How are BCs compensated — and why does it matter if they are not paid enough?
The BC compensation model has been a persistent vulnerability. BCs earn commissions on transactions — a fixed amount per account opened, a percentage of deposits mobilised, a fee per withdrawal processed. The exact rates are determined by the appointing bank, not by the RBI. The RBI has resisted prescribing commission structures, arguing that market forces should determine BC viability.
But the market forces in rural India are weak. Transaction volumes in a village of 2,000 people are low. A BC who processes 20 transactions a day at a commission of Rs 5 per transaction earns Rs 100 — less than a daily wage labourer. The June 2014 circular on BC appointments RBI/2013-14/653 (since withdrawn) reiterated that banks must ensure BCs are adequately compensated, but stopped short of mandating minimum pay.
Why does under-compensation matter? Because when a BC stops operating, the village loses its only financial access point. The account that was opened with great effort during a financial inclusion drive goes dormant. The customer who was brought into the formal banking system drifts back to the moneylender. The National Strategy for Financial Inclusion 2019-2024 (PR_49116) acknowledged that BC attrition rates remained high in several states, and that economic viability of BC operations was central to the sustainability of financial inclusion.
"The sustainability of the BC model depends on ensuring that BCs find the activity economically worthwhile." — National Strategy for Financial Inclusion 2019-2024 (PR_49116)

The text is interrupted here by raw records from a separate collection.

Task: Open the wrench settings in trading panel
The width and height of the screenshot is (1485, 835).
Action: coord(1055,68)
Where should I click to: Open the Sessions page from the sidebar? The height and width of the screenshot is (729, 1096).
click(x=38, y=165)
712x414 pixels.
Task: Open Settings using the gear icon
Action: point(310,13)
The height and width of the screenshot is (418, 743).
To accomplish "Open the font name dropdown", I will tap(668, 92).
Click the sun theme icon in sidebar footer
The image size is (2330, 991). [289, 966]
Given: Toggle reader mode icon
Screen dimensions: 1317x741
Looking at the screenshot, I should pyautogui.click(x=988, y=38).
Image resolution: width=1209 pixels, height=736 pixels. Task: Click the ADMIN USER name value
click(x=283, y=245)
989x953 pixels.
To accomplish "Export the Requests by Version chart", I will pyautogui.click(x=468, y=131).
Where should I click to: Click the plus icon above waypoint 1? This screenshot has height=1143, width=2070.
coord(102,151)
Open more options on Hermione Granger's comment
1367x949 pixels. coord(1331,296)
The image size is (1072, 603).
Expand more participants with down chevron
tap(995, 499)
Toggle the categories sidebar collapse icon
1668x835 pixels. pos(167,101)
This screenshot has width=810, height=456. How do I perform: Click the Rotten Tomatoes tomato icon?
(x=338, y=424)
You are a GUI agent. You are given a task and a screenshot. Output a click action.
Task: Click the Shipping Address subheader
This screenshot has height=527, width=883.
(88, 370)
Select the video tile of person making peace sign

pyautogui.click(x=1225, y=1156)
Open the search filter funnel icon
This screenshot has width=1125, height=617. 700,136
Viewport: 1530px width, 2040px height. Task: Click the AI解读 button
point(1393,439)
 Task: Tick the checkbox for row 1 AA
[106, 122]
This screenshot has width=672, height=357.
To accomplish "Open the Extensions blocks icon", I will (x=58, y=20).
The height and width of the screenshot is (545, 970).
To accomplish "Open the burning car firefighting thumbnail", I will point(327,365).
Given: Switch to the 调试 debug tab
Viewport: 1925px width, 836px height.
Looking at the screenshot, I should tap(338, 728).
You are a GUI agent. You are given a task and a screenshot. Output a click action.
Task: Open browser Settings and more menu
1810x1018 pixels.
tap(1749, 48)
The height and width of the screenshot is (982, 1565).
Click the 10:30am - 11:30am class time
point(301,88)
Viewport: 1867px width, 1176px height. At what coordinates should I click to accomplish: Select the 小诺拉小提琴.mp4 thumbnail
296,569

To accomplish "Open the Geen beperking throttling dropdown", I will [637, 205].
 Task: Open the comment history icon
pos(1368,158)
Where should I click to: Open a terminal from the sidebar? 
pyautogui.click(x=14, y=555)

The RBI constituted a High Level Financial Inclusion Advisory Committee (PR_27382) to address these structural issues, and the Committee on Medium-term Path on Financial Inclusion (PR_35826) released its report in January 2016 with recommendations on making the model commercially sustainable.
What does the BC model look like in 2026?
The November 2025 Master Directions on Business Correspondents consolidated the patchwork of circulars issued since 2006 into a single regulatory instrument, replacing the original circular and its many amendments with one unified framework. The model has scaled dramatically. India now has over a million BC agents operating across the country. The Financial Inclusion Index (PR_52068), introduced by the RBI in April 2021, tracks progress across access, usage, and quality dimensions — and BC density is one of the core access indicators.
The March 2012 circular extending BC scope RBI/2011-12/425 (since withdrawn) and the May 2012 further extension RBI/2011-12/566 (since withdrawn) together expanded the range of services BCs could offer. By 2014, BCs were handling insurance product distribution under the September 2013 circular on BC distribution of insurance (Financial Inclusion by Extension of banking Servic). The RRB-specific BC circular of October 2014 RBI/2014-15/281 (since withdrawn) extended the framework to Regional Rural Banks, recognising that RRBs — which were created specifically for rural areas — could amplify their reach further through the BC model.
But the fundamental tension remains. The BC model works when three conditions align: the BC is technologically connected, economically viable, and operationally supervised. When any one breaks down — the device malfunctions, the commission drops too low, or the bank stops conducting surprise audits — the model degrades. The village that appears "banked" on the RBI's inclusion map may have a BC who last conducted a transaction six months ago.
Why does this matter? Because financial inclusion is not a box to be ticked. It is a service to be delivered, every day, in every village. The BC model made that delivery possible. Whether it remains reliable depends on whether banks treat their BCs as partners in inclusion or as line items to be squeezed.